Met with the gyn oncologist, who was amazing (Shout out to Dr. Ripley in Gainesville). She looked at the radiology images herself without looking at any previous dr. assessments. She said within minutes she didn't think it was cancer. She said that she thought it was a mucinous cystadenoma, and although some mucinous cystadenoma's can be cancerous, she didn't think this one was. She scheduled me for surgery the next day. After 3 weeks, I was deliriously happy about getting this thing out.

I really thought I was going to have to have a laparotomy (the big cut) because of the size (9 cm). However, she did it laparoscopically. She put a bag around the cyst, pulled it to the keyhole opening, drained it while in the bag, then pulled everything out. She also removed my left ovary and fallopian tube. The biospsy was done while I was still under in the operating room to see if it's cancer.

My surgery was 1.5-2 hrs. After surgery she told my husband that it was NOT cancer!!!!! I went home that evening. The only thing I wanted to hear when I woke up was good news - and I tell you the relief was so thick when I received it, I could have cried.

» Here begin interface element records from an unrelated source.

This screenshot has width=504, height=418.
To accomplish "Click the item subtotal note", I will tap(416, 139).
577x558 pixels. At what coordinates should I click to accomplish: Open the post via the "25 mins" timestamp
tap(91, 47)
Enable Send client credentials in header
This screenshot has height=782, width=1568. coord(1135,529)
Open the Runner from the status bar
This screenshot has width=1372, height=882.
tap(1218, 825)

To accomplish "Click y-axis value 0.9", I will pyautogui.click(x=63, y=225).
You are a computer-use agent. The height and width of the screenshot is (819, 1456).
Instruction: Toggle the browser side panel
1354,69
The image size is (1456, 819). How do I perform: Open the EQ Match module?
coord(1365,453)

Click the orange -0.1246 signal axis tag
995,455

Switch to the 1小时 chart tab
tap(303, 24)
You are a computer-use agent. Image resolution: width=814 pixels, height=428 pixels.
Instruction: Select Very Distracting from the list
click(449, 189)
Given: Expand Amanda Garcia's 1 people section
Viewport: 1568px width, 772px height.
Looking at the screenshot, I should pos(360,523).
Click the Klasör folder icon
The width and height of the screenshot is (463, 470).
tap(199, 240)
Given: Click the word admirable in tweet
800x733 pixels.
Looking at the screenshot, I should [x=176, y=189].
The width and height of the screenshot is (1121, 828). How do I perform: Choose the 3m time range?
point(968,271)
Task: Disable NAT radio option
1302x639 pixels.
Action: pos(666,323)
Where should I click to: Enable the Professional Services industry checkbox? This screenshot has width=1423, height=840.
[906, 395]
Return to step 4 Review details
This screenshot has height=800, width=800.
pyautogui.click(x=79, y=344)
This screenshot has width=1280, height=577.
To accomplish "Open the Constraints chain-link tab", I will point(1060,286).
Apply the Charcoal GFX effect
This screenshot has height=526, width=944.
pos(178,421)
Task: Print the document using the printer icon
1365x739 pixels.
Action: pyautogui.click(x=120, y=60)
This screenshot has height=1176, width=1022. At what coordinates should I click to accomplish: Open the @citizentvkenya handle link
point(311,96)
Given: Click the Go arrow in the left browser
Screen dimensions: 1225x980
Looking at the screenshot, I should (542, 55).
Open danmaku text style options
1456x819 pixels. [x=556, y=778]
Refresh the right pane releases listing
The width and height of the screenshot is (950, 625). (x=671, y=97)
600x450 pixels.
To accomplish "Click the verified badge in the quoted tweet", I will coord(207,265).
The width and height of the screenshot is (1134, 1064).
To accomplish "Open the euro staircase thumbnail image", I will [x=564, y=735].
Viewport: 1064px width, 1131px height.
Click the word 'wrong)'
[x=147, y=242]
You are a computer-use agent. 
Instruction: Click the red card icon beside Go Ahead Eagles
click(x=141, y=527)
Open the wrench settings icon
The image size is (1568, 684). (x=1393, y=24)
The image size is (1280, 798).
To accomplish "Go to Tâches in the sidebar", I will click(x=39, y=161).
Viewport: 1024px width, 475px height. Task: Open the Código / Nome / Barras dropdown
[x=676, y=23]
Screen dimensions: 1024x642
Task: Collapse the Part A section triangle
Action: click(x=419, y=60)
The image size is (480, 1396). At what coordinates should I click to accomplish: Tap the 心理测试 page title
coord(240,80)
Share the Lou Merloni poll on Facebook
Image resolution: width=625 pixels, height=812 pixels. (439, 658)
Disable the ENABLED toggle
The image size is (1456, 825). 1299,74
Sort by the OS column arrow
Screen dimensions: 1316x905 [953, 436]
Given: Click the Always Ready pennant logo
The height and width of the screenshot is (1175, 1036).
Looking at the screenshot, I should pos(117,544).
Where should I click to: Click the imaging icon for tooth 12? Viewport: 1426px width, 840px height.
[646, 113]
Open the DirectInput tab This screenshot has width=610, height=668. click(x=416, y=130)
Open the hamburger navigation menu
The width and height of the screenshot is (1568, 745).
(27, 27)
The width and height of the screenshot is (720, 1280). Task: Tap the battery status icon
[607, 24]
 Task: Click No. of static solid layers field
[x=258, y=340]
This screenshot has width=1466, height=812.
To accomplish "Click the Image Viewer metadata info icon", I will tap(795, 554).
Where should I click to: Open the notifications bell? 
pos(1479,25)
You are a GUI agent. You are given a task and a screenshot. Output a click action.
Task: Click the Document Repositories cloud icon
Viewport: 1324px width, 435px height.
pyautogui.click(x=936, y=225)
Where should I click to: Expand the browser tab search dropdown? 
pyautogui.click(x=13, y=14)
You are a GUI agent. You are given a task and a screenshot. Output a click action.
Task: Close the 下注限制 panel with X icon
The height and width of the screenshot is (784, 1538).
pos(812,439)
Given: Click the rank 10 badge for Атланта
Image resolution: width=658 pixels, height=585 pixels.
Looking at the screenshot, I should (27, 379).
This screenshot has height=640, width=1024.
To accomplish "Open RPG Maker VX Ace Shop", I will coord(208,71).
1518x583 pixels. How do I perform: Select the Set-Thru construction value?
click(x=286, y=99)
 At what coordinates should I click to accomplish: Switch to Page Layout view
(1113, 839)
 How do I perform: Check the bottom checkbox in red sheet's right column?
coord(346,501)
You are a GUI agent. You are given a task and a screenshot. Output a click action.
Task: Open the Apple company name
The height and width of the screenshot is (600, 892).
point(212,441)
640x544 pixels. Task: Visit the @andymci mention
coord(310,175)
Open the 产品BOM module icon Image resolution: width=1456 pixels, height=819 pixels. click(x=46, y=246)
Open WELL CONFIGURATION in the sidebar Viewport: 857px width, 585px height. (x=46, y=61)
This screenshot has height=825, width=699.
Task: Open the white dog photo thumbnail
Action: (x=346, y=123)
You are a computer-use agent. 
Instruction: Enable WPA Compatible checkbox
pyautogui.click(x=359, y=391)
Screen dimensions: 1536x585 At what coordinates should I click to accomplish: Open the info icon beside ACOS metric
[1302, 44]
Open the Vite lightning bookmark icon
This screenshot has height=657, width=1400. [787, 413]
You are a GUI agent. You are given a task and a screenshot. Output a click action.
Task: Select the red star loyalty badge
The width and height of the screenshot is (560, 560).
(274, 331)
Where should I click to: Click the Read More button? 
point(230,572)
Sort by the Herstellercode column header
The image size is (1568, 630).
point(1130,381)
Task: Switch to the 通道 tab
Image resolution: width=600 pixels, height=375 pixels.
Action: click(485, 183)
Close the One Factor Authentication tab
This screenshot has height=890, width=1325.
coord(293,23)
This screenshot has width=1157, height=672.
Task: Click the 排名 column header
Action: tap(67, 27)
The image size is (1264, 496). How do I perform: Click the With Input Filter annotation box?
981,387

Side note: One thing I was not expecting after surgery was my period. I wasn't due for another 2 weeks. Apparently it is common to shed the lining after losing an ovary, which I didn't know. Bleeding was like a normal period. So don't worry if that happens to you.

I hope this helps someone out there. I can truly say I know what your are going through and I wish I could give you a big hug right now. So many of the boards say "don't worry" because the overwhelming majority of these (even the large complex ones) are benign. Believe it - and try to take some comfort.